Tessier and his son Ed are never content to maintain their existing customer base, but are always looking to educate new customers on the benefits of shopping with a local store. At any time they can go online to show skeptical customers prices from other stores.

To survive through a difficult economy, stores like Tessier's need to do more than just sell items, said Bud and Ed Tessier.

The Tessiers are big on using technology and social media well to drive business. Businesses that don't adjust with the times by at least having a great website will struggle to survive, they said. Tessier's sells online to people all over the world, supplementing their walk-in traffic.

Tessier's has also done well to maintain a broad clientele of different types of customers, said Tessier, from homeowners to contractors, from municipal officials to school administrators.

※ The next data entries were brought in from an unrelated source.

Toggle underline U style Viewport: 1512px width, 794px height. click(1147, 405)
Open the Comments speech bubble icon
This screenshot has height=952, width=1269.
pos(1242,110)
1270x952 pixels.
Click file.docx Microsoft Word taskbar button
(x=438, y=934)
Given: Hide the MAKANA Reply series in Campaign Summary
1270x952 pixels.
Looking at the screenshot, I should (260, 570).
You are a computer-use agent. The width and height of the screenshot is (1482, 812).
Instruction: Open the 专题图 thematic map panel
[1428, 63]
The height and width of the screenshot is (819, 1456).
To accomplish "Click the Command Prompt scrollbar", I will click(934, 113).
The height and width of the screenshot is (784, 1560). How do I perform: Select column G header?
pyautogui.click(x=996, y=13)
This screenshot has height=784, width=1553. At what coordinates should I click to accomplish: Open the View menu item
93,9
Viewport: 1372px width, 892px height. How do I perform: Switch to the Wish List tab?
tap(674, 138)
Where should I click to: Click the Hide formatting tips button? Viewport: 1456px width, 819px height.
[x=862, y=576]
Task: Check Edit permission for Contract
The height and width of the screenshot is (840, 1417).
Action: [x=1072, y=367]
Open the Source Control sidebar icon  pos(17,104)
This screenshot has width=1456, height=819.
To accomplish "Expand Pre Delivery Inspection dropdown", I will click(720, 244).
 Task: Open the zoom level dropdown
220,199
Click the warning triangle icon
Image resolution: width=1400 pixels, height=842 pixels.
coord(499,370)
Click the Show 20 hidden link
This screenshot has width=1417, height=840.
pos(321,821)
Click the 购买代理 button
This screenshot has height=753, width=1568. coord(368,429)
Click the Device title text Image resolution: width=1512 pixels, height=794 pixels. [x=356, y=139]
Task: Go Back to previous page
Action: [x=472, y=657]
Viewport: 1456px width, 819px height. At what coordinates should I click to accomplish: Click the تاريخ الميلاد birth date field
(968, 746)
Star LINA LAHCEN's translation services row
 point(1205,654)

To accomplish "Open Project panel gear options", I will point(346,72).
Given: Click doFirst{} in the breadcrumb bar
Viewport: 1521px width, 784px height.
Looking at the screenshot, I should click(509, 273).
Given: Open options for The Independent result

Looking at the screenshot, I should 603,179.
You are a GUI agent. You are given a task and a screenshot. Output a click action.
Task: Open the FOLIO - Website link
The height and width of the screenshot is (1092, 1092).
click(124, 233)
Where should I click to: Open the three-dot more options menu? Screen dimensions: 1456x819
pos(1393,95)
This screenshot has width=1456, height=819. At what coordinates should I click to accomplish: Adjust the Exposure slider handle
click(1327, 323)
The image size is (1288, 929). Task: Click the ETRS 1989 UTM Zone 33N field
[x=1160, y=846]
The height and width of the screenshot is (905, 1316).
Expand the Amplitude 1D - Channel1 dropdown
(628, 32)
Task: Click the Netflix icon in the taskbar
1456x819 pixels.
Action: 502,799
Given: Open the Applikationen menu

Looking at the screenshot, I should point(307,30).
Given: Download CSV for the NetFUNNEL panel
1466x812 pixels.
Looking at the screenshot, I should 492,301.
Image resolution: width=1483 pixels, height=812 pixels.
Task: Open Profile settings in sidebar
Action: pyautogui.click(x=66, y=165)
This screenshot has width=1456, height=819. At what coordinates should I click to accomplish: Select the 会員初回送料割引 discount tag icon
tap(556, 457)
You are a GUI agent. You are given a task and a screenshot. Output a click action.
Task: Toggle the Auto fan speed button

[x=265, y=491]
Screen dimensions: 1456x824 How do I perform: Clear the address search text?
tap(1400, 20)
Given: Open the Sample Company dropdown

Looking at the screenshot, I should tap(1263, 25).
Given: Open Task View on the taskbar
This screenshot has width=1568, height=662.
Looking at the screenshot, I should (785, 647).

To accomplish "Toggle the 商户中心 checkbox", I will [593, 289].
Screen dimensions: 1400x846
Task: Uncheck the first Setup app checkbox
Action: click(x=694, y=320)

All customers want the people they shop with to be knowledgeable about their products, said Tessier, so he and his staff have no choice but to educate themselves on a regular basis.

The industry is much different than it was back in 1917, said Ed Tessier. Back then no one had heard of a nail gun or drywall screw, but today they're used by everyone. If you don't keep up, he said, you will be left behind.

Customers also want to know that local store owners are interested in the success of their community, said Bud Tessier, which is why they do things like sponsor a house at Pawtucket Winter Wonderland.

Tessier tries to sell as many items made in the U.S.A. as possible, and supports local businesses whenever possible.

For more on Tessier's, visit .


In Cumberland we have DePault's Hardware, and in Woonsocket we have Vose Hardware. Just over the line in Bellingham is Rocky's Ace Hardware.

These kinds of small businesses, if people would only stop and think, are what make our hometown communities what they are.

Further, the service they provide far exceeds what the big box stores do not.

price should never be the determining factor in most instances....beside, my own experiences have shown me that, in many instances, these Mom & Pop operations have prices the equal of the big box stores; in some instances, even better!

Seriously: Keep the Green in the Valley - Support Local, Small, Business!

Another vote for keeping it local. Occasionally there is a positive connotation to "knowing a guy" and "plus ça change, plus c'est la même chose", and Tessier's proves it.